Отзыв Тарасенкова на «Ноев ковчег» напоминает реакцию Горького на «Мусорный ветер» («…обнажается ирреальность содержания рассказа, а содержание граничит с мрачным бредом»), Параллель эта тем важнее, что и в «Мусорном ветре» Советский Союз существовал в идеальном абстрактном плане, в мозговых видениях главного героя, не имеющих ничего общего с действительностью — в «Ноевом ковчеге» же мотив ирреальной идеальности Советского государства доведен до абсурда.

«Ноев ковчег», он же «Каиново отродье», не был попыткой написать пьесу на заданную тему с целью пробиться к зрителю (и в этом ее принципиальное отличие от булгаковского «Батума» — тоже последней пьесы своего создателя, но очевидно нацеленной на прижизненный успех). Финальное проявление платоновского хулиганства, поступок, достойный Москвы Ивановны Честновой, горькая и гротескная правда о человеческой цивилизации каинов, которая ничему не научилась и которой ни революция, ни коллективизация, ни война — ничто не пошло впрок, свою историю она проиграла, а потому ничего кроме потопа не заслужила.
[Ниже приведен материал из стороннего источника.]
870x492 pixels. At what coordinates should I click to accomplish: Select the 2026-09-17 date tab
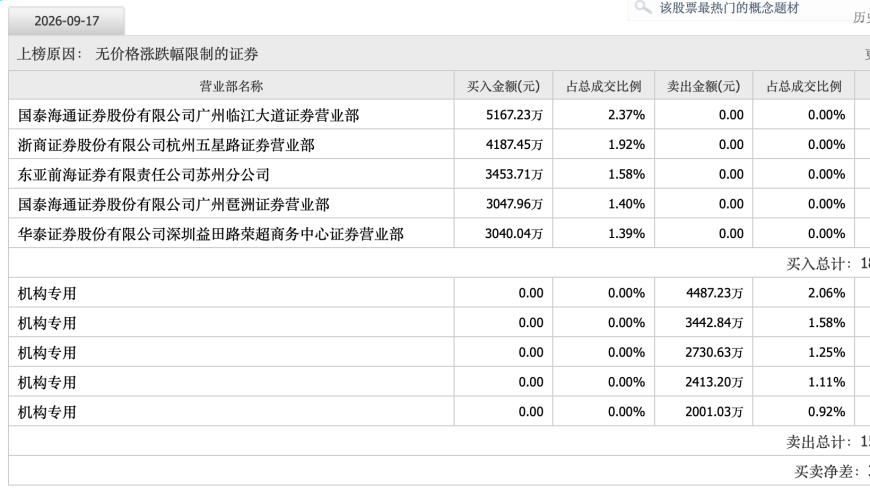coord(67,21)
Но все же не эту неоконченную, никем пока не поставленную пьесу («Сцена Платонова все еще пуста», — точно заметил Андрей Битов в предисловии к недавно изданному тому платоновской драматургии «Ноев ковчег») следовало бы считать платоновским завещанием, если о таковом позволительно говорить. Его произведения последних лет с трудом поддаются датировке, но можно предположить, что два маленьких рассказа, две философские притчи — «Неизвестный цветок» и «Уля» — стали последним его словом, обращенным к граду и миру, его своеобразным «Памятником» в прозе.

Если идея обращенного в будущее «Неизвестного цветка» достаточно прозрачна и рассказ прочитывается как желание и своеобразное предчувствие автором своего посмертного признания и примирения с судьбой [79] , то с «Улей» все гораздо сложнее. Не вполне ясна дата ее создания (Н. В. Корниенко убеждена в том, что «Уля» была написана в конце 1930-х годов), и тем не менее именно этой сказкой нам бы хотелось закончить книгу о Платонове.
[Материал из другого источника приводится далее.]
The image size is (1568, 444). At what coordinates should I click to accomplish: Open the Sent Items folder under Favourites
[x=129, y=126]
Даже на фоне самых многозначительных, самых трудных для истолкования платоновских вещей «Уля» кажется неким ребусом. История жизни странной девочки, чьи никогда не закрывающиеся до конца глаза показывали людям их истинное лицо, меняя свой цвет и свет, и заставляли от нее бежать, но сама она, показывая людям правду, этой правды не знала («В самой-то ней вся правда светится, а сама она света не понимает, и ей все обратно кажется. Ей жить хуже, чем слепой»), есть, по-видимому, образное выражение платоновского самоощущения, автометафора природы его творчества и его оценки современниками.

79

В статье Н. Г. Полтавцевой «Текст и интертекст в детских рассказах А. Платонова 50-х годов» есть очень ценное замечание: «По свидетельству М. А. Платоновой, вдовы писателя, приведенному в беседе с автором статьи, этот рассказ был написан Андреем Платоновым незадолго до смерти и рассматривался им самим как творческое завещание, в котором Платонов по существу говорил о своей грустной жизни и о том, как бы он хотел, чтобы на его место пришли те, кто поймет его, полюбит и оценит».